# Work instruction:
Copy out each line of the data that includes the string "Given".

# Information provided:
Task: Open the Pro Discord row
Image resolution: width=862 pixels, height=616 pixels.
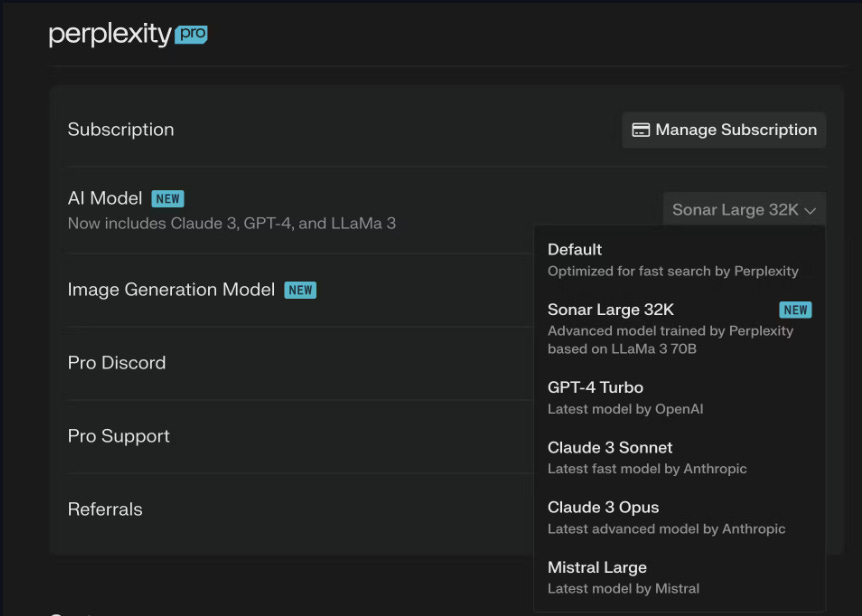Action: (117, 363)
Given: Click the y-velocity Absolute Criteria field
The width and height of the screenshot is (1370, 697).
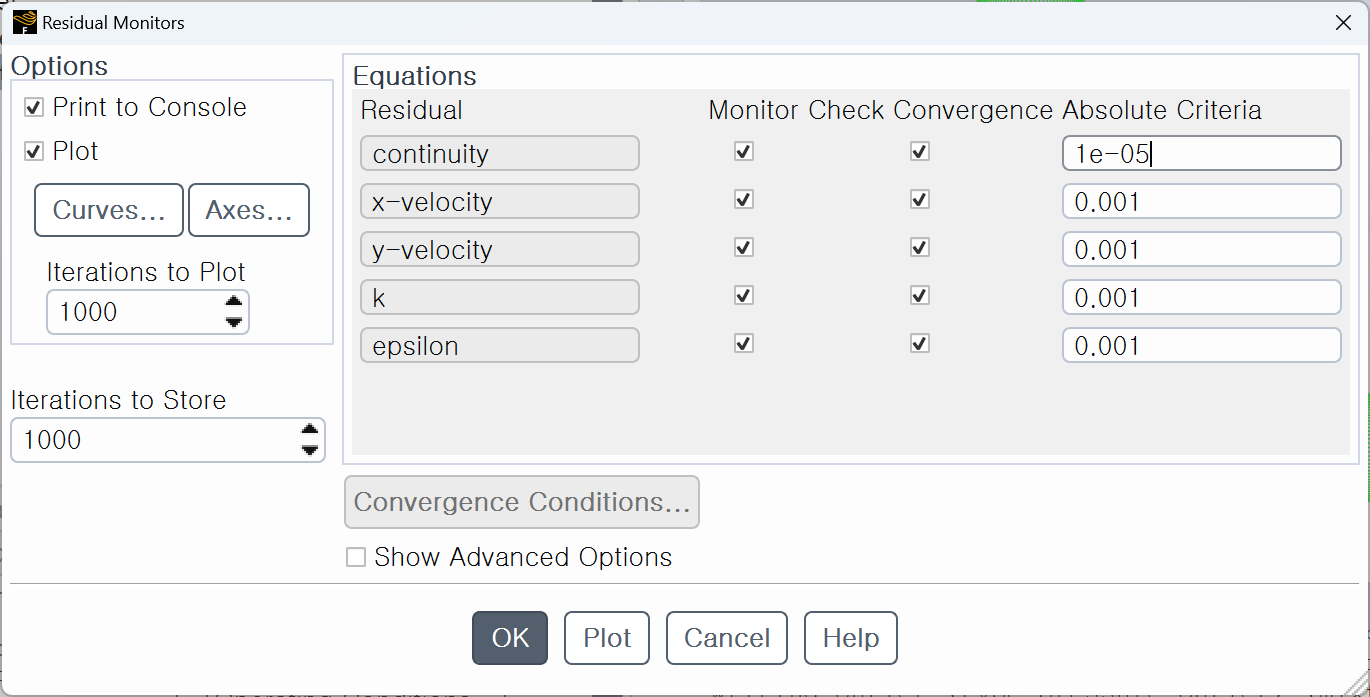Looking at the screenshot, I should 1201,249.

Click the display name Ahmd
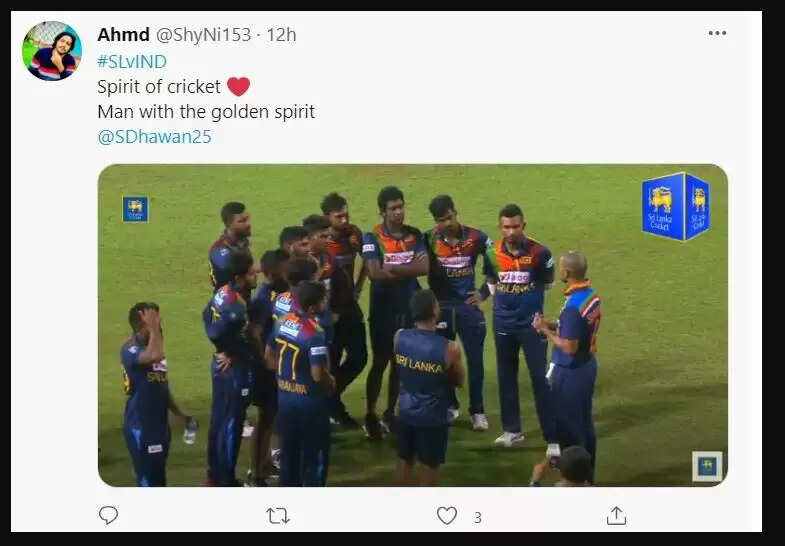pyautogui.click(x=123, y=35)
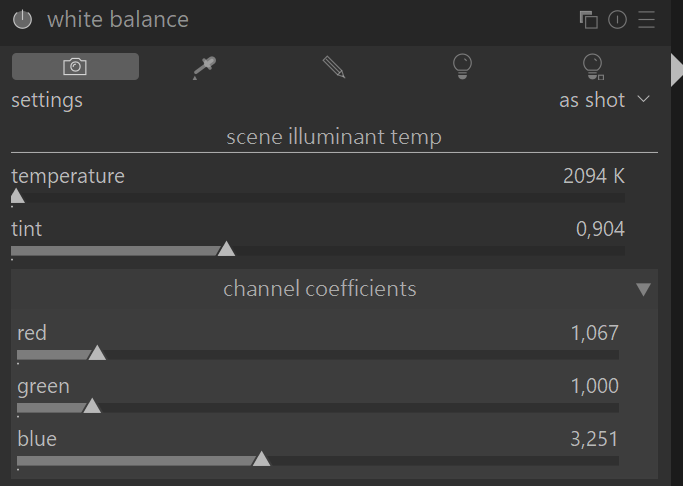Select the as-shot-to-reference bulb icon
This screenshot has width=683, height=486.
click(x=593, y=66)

==

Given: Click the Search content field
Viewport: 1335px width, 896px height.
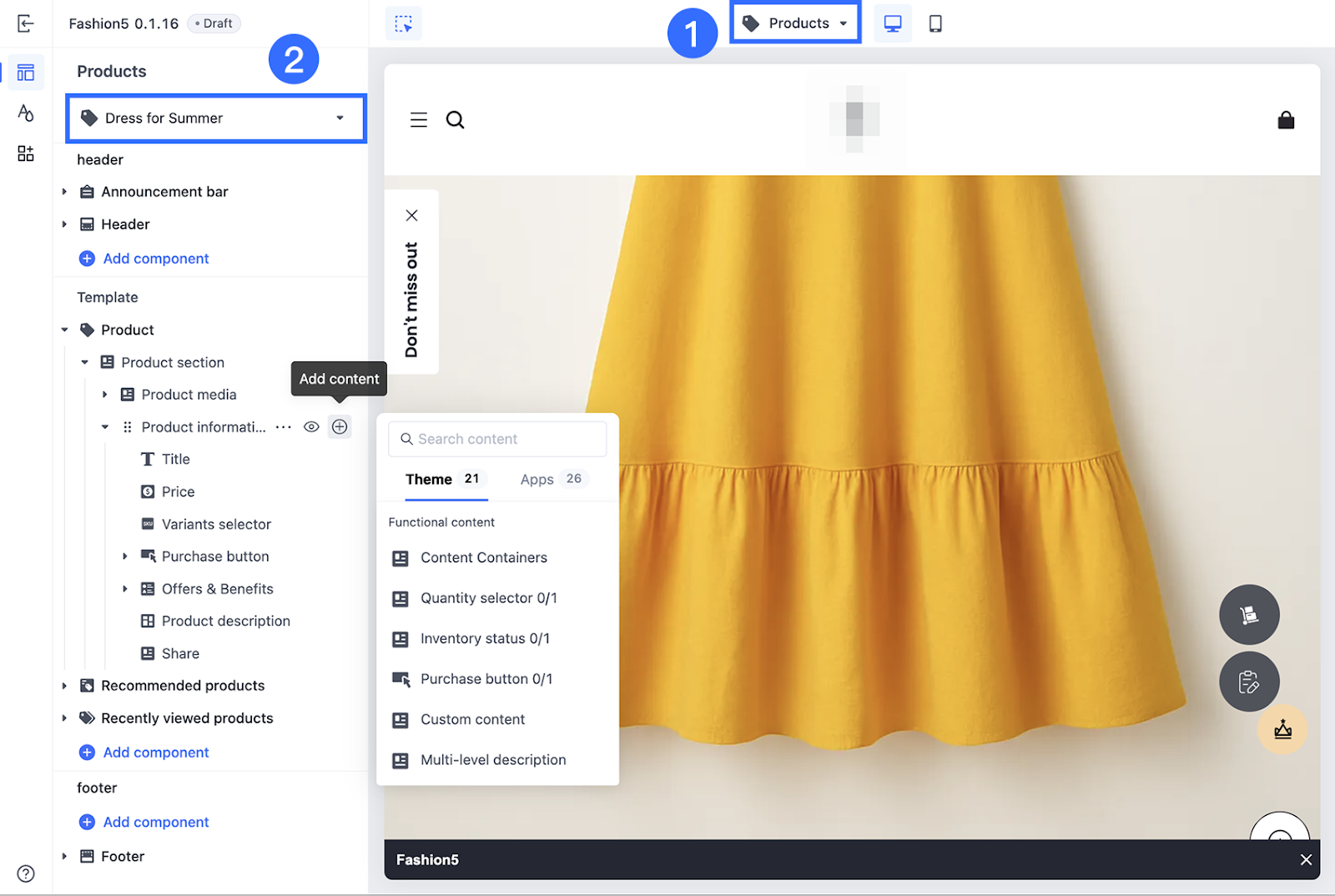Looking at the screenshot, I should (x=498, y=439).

...

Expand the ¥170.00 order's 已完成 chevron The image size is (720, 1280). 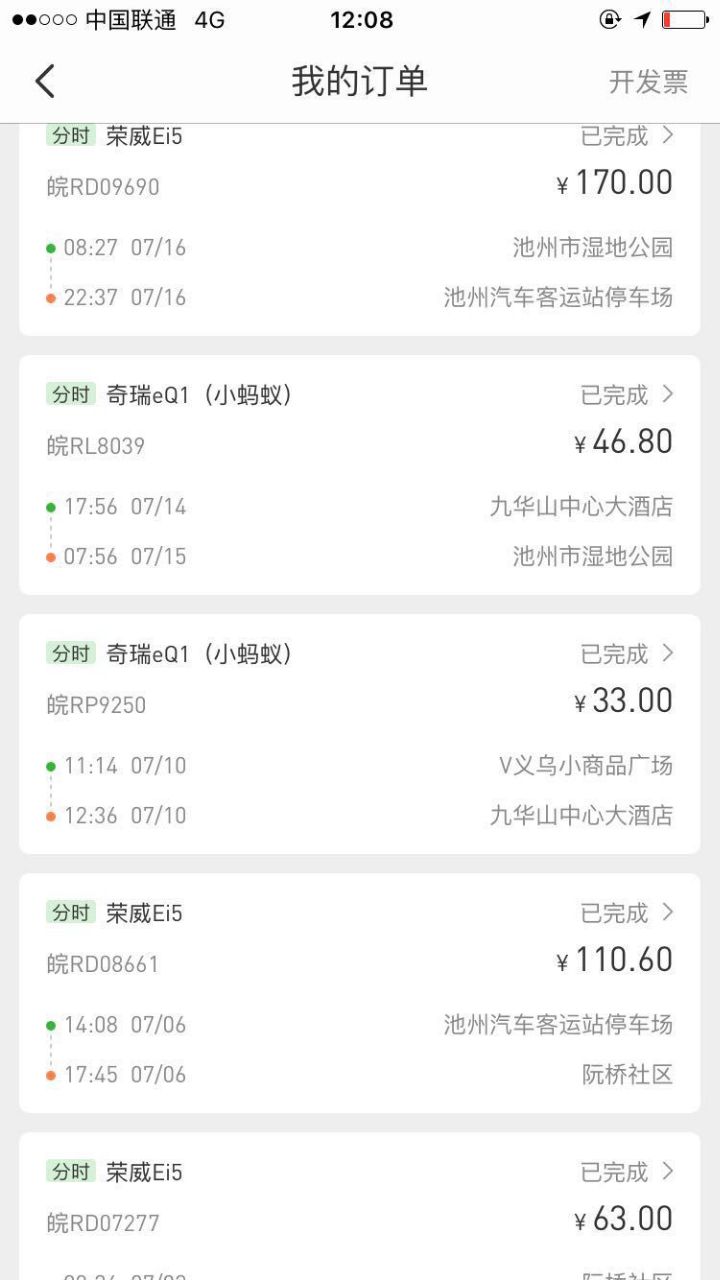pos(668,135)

# Exercise answer:
Given: Click the y-velocity Absolute Criteria field
Given: Click the Search content field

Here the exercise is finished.